Not surprisingly, in 2008 Penske promoted Briscoe to his IndyCar team, where Briscoe is now less impetuous about overtaking but gives up nothing on over-all pace in races. His eight poles and six victories since joining Penske attest to that.
“The win in Chicago was a really big boost,” said Briscoe. “That turned out to be a ten-point swing.” By losing ten points against Briscoe instead of gaining them, Dixon has been reduced to longshot status, which the New Zealander acknowledged headed into the Motegi race.
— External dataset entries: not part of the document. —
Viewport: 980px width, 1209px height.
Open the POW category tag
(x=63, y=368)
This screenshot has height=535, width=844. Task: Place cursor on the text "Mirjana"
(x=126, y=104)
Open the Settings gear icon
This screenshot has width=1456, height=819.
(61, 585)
“When you look ahead to different circuits, some favor different drivers and team packages,” said Dixon. “Unfortunately, one of them is my teammate who we’re closest to in the championship and the other one is Briscoe. Team Penske at the moment have been very competitive on mile and a half configurations. We definitely have got a lot of work to try to pick up the pace that we had last year on these circuits.”
Dixon led 101 laps last year at Motegi, but gave up the lead to Castroneves and eventual winner Patrick when he pitted for fuel in the closing stages. This year, Dixon counts among his four victories one on the 1.5-mile track in Kansas.
Franchitti’s best finish of second at Motegi came as a CART driver in 2000. This year, he has yet to win on an intermediate oval, taking three road circuit victories and one win at the short oval in Iowa.
“We’re going to have to make something happen these next two races,” said Franchitti.
On the intermediate ovals, Castroneves has won at Texas for Team Penske and Briscoe took the victories at Kentucky and Chicagoland. “I think the Penske team runs well on the mile and a half tracks,” said Briscoe, who realizes he’ll need to sustain a quick pace to keep his championship lead.
“Fifth place would be a good result, but we could lose our points (cushion) if we finished fifth,” said the driver who has learned to thread the fine line between speed and disaster.